Thu 21 May 2009
Terminator: Saving Private Reese
Posted by chris under Movies, scifi — No Comments

I’ve just come from seeing Terminator: Salvation, which surprised me by being primarily a war movie. And quite a good one, I must say.
The film is dirty, dark and bloody, shot mostly at eye-level with chaotic hand-held style. It wisely went easy on CGI — the action is really physical and percussive, leaving you a bit shell-shocked. It reminded me of Saving Private Ryan with its disturbing “you-too-are-there” feel. The film depicts the early days of the war with Skynet, so a lot of the Terminator-tech is in “beta”, you might say. But their arsenal is still impressive, including massive, Transformer-like human harvesters and scary robot eels.

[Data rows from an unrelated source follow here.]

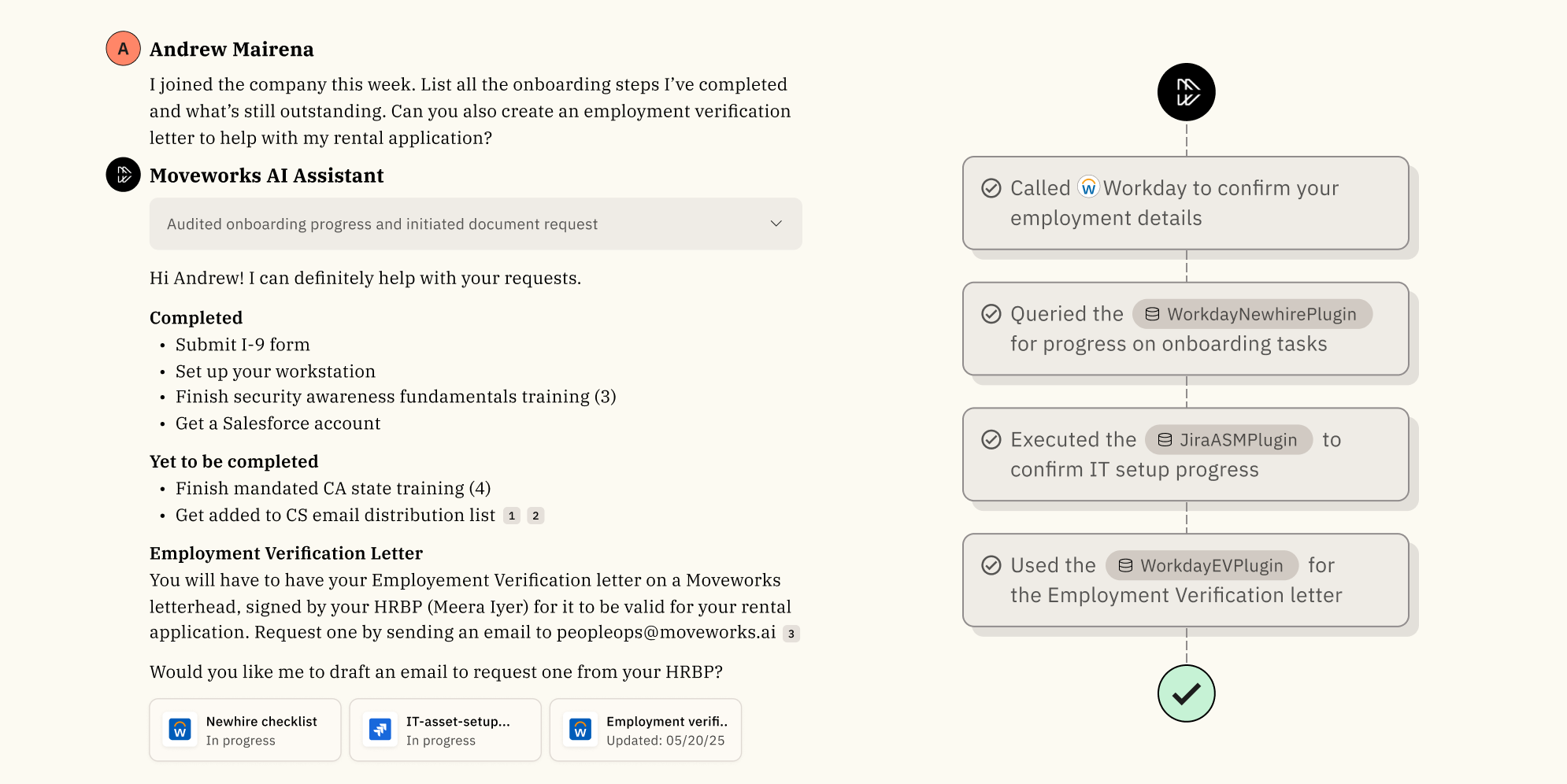Click Workday icon on Employment verification card
The image size is (1567, 784).
pos(580,730)
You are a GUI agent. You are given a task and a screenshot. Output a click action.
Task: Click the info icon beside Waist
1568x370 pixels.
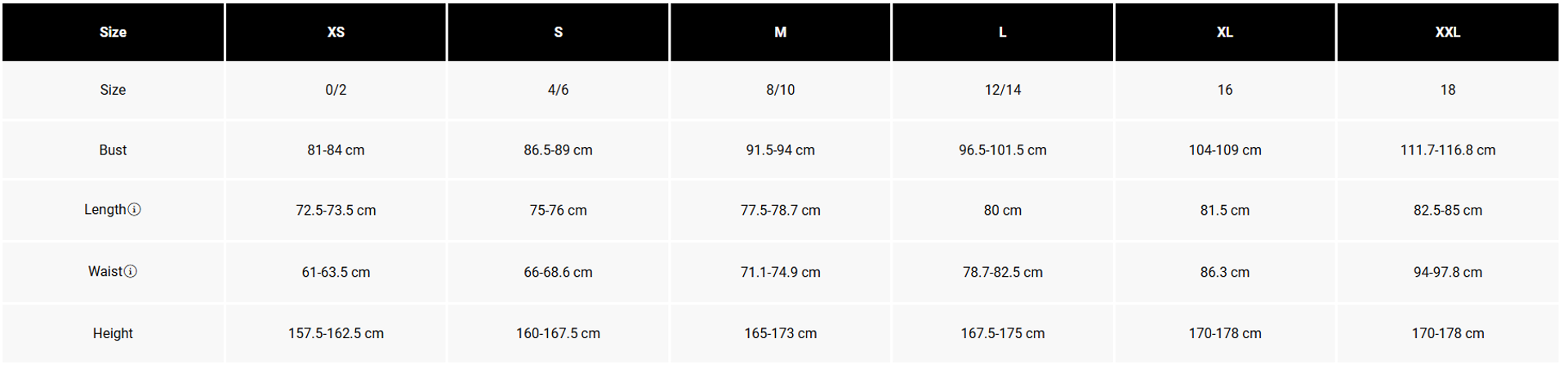coord(131,271)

The plot essentially boils down to “Saving Private Reese”… John Connor, after listening to the cassettes of his dead mother, is determined to locate and protect the teenage Kyle Reese, who is of course his own father. He gains an unlikely ally in his pursuit in the form of Marcus, a early cyborg prototype stitched together from the corpse of a death row inmate.

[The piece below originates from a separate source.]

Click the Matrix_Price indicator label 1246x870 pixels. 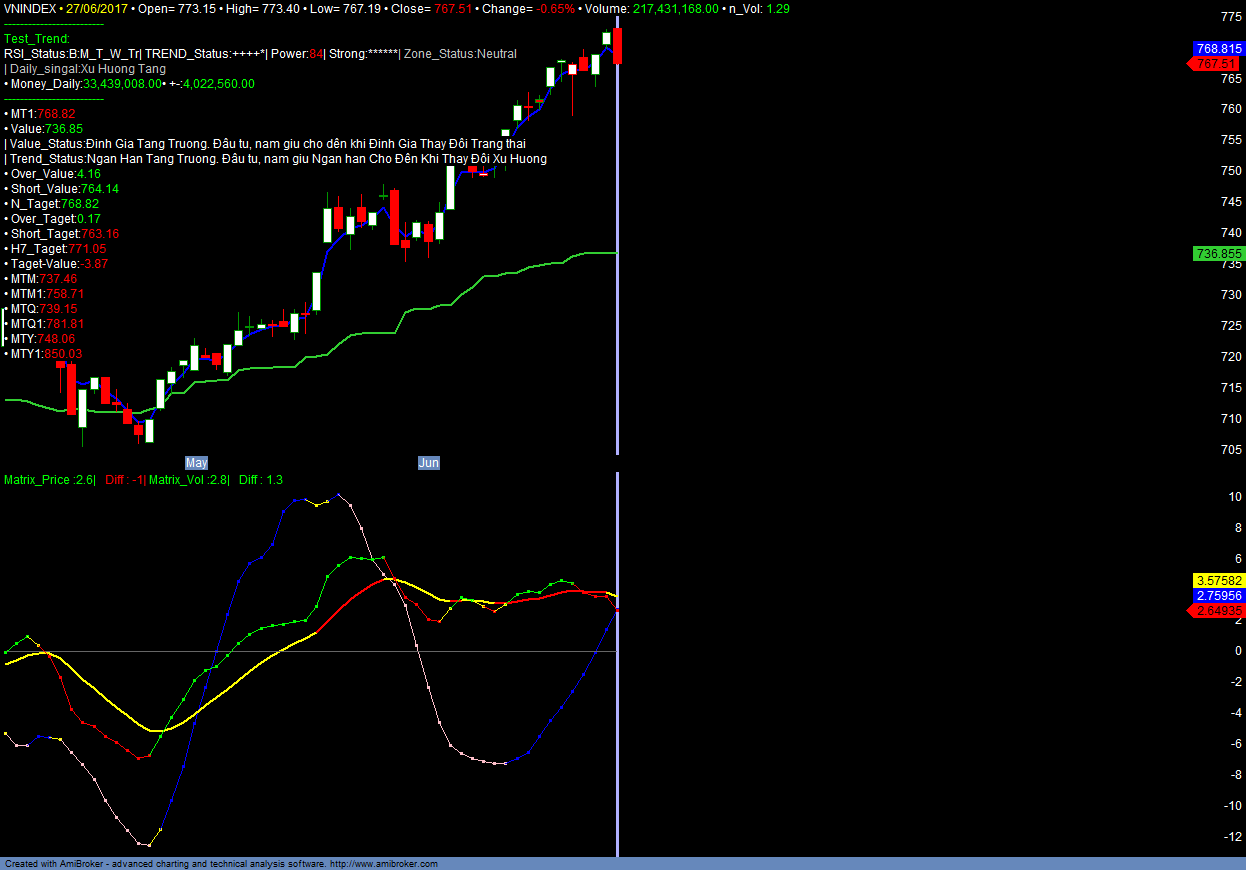coord(49,480)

As I’ve mentioned earlier, I like the way the Terminator themes have evolved since the original, which was clearly based on cold war fear of nuclear annihilation. The more recent “Terminators” seem to have more to do with our anxieties and fantasies about becoming machines … the technology itself isn’t the enemy, the software — or soul — is.
[And special props to young Anton Yelchin, who got to be both Chekov and Kyle Reese in consecutive summer blockbusters. He must be LOADED....]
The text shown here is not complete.